最悪の初体験も、トイレで犯されたことも、全部相手が栗原だったら。
そう考えてしまう僕は、確かに栗原のことが好きなんだろう。ただ、どうしようもなく弱い人間であるだけで。
「んっ!?」
荒川さんは僕の言葉を全く聞き入れず、僕の唇に自らの唇を合わせた。それはほんの一瞬だったけど、全身に力が入らなくなって、ドアに背中を預ける。

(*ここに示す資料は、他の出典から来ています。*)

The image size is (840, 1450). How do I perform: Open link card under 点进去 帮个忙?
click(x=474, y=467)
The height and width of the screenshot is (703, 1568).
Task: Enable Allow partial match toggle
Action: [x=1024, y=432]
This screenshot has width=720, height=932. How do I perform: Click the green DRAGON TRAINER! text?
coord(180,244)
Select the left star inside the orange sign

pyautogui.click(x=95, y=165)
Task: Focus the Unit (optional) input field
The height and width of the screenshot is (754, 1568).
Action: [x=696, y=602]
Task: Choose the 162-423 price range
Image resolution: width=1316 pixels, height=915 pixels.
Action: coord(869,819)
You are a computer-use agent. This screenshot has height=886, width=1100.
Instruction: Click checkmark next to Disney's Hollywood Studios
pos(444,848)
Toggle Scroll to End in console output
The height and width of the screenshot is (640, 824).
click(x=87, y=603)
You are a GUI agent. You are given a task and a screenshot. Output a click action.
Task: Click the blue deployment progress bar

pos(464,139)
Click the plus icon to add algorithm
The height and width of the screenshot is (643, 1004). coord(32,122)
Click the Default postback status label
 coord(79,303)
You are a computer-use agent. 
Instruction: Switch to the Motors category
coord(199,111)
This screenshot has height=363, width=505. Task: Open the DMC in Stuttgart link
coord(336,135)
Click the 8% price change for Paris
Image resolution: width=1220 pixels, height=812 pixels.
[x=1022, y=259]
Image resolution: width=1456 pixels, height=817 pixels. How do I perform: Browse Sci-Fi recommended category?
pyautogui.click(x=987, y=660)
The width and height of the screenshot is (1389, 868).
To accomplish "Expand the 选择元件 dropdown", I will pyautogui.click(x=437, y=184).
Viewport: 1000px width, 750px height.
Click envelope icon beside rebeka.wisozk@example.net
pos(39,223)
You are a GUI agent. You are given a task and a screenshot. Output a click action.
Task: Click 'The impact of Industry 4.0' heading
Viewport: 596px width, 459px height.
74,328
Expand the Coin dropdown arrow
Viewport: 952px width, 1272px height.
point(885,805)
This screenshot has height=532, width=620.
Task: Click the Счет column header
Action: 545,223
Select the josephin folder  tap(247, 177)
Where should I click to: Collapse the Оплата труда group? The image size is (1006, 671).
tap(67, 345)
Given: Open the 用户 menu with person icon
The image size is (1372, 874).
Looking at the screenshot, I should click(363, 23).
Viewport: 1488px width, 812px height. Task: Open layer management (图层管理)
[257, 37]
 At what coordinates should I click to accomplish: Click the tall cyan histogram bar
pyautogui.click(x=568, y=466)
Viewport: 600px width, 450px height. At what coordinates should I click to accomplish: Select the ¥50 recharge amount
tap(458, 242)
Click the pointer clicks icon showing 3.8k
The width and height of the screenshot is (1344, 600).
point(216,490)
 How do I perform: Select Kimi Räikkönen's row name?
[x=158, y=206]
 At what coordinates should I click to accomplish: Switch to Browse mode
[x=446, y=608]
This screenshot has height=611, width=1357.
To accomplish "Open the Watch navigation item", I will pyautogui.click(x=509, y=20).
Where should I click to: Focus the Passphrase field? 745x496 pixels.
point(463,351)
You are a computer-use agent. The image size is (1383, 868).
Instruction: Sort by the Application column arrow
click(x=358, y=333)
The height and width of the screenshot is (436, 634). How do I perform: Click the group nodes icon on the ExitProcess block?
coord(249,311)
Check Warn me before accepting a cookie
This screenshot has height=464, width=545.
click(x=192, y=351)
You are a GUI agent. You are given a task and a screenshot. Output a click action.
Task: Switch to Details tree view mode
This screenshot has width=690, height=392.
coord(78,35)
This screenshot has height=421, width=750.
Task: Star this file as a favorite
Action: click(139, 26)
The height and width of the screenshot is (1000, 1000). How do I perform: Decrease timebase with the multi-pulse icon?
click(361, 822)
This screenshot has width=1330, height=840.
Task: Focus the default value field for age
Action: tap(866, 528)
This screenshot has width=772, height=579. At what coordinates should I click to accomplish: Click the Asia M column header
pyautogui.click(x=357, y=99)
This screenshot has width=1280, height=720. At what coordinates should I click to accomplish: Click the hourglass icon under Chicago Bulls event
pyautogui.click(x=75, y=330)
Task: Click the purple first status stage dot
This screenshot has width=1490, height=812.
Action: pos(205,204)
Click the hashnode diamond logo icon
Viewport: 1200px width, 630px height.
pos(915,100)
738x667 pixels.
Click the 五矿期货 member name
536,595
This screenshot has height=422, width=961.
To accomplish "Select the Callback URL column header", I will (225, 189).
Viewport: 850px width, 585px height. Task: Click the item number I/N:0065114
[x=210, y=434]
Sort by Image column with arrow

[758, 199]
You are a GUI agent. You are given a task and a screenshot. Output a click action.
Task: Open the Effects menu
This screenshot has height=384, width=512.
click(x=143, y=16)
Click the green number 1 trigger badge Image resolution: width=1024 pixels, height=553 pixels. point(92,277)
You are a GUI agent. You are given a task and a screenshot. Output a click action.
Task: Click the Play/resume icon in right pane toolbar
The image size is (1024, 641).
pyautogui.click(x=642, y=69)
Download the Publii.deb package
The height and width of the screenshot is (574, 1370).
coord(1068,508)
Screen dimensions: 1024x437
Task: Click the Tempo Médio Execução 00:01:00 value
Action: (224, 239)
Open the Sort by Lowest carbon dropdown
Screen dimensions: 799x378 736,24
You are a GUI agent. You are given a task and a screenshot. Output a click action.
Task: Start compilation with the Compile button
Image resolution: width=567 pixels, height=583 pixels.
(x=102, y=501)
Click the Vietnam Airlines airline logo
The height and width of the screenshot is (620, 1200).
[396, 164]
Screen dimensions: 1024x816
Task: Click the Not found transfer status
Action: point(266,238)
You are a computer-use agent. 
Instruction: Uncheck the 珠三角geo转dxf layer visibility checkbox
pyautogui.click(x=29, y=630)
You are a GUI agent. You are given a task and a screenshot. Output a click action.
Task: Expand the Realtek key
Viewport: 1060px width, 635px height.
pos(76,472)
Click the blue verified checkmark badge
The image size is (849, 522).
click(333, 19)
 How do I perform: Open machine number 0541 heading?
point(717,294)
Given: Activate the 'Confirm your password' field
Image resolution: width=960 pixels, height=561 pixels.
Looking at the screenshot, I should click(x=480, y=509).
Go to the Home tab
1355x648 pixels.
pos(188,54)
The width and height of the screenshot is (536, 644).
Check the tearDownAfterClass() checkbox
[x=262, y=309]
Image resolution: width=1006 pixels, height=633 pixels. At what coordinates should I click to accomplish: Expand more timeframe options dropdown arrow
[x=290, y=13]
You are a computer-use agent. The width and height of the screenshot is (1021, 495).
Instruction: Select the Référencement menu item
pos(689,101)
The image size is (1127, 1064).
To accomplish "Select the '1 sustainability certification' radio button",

この人は、まるでオマケのように僕の初めてのキスまで奪ったのだ。
ショックで何も言えない僕に、恍惚とした目の荒川さんが囁く。
「お前は俺のものだ……『悠生』」
いきなり下の名前で呼ばれて、鳥肌が立った。そんな風に僕を呼ぶ人は、両親と祖父母ぐらいしかいない。
「違う……違う……違います…………!」
僕は半狂乱になって何度も否定した。だけど、一体何が違うのだろうか。
弱みを握られたせいで逆らうこともできない。逆らうこと即ち、栗原のことを諦めるということなのだから。ただ、荒川さんが満足するまで、荒川さんの好きなように犯されるだけ。これではまるで僕が荒川さんのものみたいだ。
「ずっと可愛がってやるからな」
それが、僕にとっての死刑宣告だった。
荒川さんが僕の頬に口づける。気持ち悪い。心の底からそう思うのに、僕の身体は動かなかった。
ーーずっと可愛がってやるからな。
その言葉を、脳内で何度も反芻する。
この地獄は終わらない。荒川さんが僕に飽きるまで、ずっと。